What’s a typical day like for you?

I don’t have an alarm clock, but I have a dog that expects to be walked early in the morning. I’m usually up before the dog though and always marvel at how happy it starts each morning wagging and such. I usually have an idea that I wake up with around something I’ve been working on. I’ve stopped using headphones on our morning runs in an attempt to be more aware of my surroundings and I am amazed how it leads to revelations on that thought I woke up with.

Afterwards, I generally enjoy a cup of coffee while I spend an hour or so reading and writing. When I read the paper, I typically skip the front page theatrics and focus on articles I can reflect on. I always read with a pen and write thoughts in the book or newspaper. I don’t pick up my phone until I’m headed to work and I try to set my to-do list the day before. Email to me is the equivalent to other people’s to do list, so I generally try not to dive into it when I first get to work.

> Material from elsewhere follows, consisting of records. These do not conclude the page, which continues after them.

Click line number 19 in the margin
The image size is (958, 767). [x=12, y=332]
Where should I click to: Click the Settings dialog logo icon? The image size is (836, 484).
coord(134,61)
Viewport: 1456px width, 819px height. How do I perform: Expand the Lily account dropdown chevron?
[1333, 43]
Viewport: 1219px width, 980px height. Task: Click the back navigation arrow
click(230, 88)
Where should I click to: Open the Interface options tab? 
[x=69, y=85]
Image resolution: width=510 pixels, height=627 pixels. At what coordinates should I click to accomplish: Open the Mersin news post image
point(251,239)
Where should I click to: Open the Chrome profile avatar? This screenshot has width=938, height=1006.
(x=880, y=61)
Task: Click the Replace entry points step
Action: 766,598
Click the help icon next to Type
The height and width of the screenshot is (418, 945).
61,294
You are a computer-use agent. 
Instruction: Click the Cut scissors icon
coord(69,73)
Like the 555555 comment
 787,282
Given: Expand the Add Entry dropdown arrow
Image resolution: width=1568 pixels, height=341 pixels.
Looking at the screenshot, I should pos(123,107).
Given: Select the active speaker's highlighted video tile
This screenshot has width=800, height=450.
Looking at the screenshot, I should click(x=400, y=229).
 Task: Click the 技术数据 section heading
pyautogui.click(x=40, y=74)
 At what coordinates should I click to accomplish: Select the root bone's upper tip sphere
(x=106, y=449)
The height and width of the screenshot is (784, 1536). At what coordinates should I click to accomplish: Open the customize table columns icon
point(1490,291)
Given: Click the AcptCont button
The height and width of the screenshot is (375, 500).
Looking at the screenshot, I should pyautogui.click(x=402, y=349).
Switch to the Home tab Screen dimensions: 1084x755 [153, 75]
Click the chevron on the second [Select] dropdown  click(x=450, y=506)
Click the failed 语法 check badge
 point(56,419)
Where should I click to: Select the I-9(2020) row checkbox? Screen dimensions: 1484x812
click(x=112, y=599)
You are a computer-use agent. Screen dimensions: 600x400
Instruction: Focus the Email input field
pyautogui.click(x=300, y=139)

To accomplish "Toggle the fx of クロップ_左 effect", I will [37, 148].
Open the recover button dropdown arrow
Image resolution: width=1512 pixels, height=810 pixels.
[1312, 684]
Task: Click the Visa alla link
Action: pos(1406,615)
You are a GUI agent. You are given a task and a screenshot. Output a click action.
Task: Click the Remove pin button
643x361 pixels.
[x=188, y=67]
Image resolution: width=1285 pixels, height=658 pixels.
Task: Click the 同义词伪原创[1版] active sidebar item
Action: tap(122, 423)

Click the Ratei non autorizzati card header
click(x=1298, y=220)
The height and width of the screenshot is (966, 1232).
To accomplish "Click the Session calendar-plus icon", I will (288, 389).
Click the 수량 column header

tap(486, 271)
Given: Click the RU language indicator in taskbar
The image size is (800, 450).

We’re fortunate to have very few formal meetings, but we have a number of blocked off times to work collaboratively on different projects. Our team is dispersed, so sometimes I end up chasing time zones later into the evening, but generally I try to make it home for sit-down dinner with the wife and kids. We have a strict no device policy at the table and I can work after dinner, but the standing rule is you can’t do it in front of anyone else so I have to go to my office to fire up my laptop or check email on my phone.


What’s next for you and Excelerate America?

I like where we’re at and how far we’ve come, but I really feel we are just beginning to grow into the business we will ultimately be. I’m excited at the work we’re doing in developing game like activities that focus on using your time well to grow your business and connections. I hope to eventually be a big player in the evolving category of human co-experience and fundamentally impact how entrepreneurs learn, connect and grow.